とっても興味があります 早速注文したいと思います。読後またコメント出来ればと...。

講座の方もすごく興味がありますが、物理的に無理なので別なカタチのネット公開講座のようなものにも、期待いたします。

投稿者 go-shiyo : 2009年02月23日 12:51

go-shiyo さま
この記事で意見させていただいた点以外は、とても良い本だと思います。
ぜひ、お読みになって感想などお聞かせください。

投稿者 fuRu : 2009年02月23日 13:05

講座、是非行きたいです!!!

本も読んでみますね。

投稿者 コメイノチ : 2009年02月24日 10:35

コメイノチさま
講座参加 大歓迎ですよ。
ただ、今のところ、平日の夜なんですよね。
どうでしょう?
開催日時については参加希望者の要望も聞かないといけないのではとも思っています。

投稿者 fuRu : 2009年02月24日 10:43

もし可能なら、土日の昼にして頂けると参加できるんですけど・・・

中古を自分で改築、というのもありかなと思っていますが、その勉強にもなりそうですよね。

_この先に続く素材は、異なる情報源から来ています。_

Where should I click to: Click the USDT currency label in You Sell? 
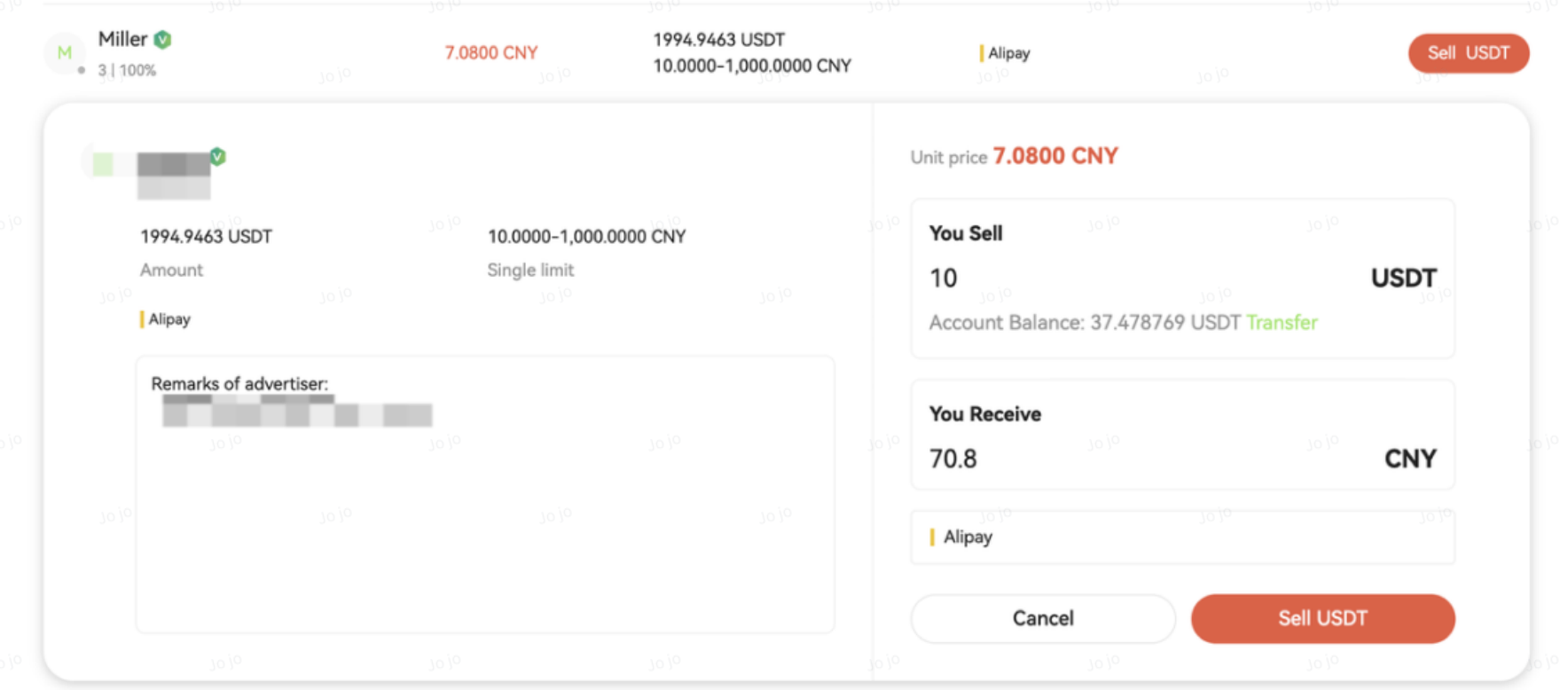coord(1403,278)
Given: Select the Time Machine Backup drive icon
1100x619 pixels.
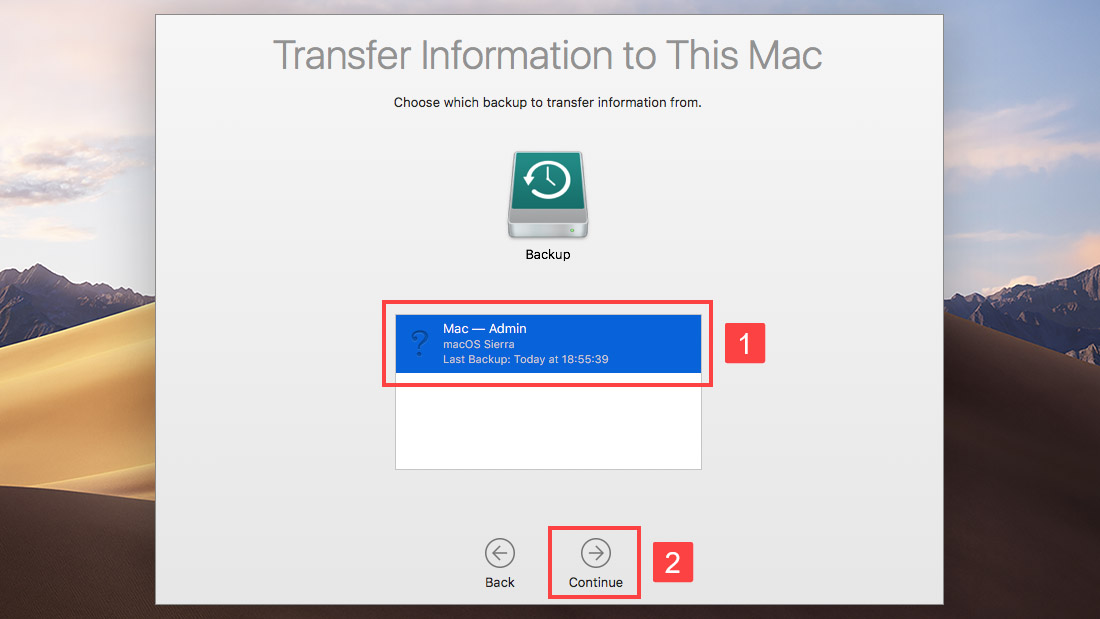Looking at the screenshot, I should [548, 195].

投稿者 コメイノチ : 2009年02月25日 03:49

まずは、平日の夜で進んでいますが
様子を見て土日開催というのもありだと思います。
少し待っていてくださいね。

中古住宅のセルフリノベーションというのは可能性が大いにありますよね。
私は誰にもできる耐震補強も教えることができます。

投稿者 fuRu : 2009年02月25日 07:45

屋根、壁の作り方、材木の組み立て方など図面を見て作りかたがわかるないようですか

投稿者 高橋国生 : 2009年04月14日 16:43

高橋国生さま
家づくりの知恵は深くて広いものですから、そのすべてを網羅することは誰にも出来ませんが、この本では要領よく家づくりのポイントがまとめられていると思います。
あるセルフビルダーはこの本の情報だけでかなりのものを会得していました。

投稿者 fuRu : 2009年04月14日 16:50

本を見て、ドアを作るときの材料の組み立て方、木材の組み合わせ方が解るのであれば買いたい

投稿者 高橋国生 : 2009年04月14日 16:57

高橋国生さま
残念ながらこの本にはドアの作り方はのっていません。
ドアはすべて既製品を使っています。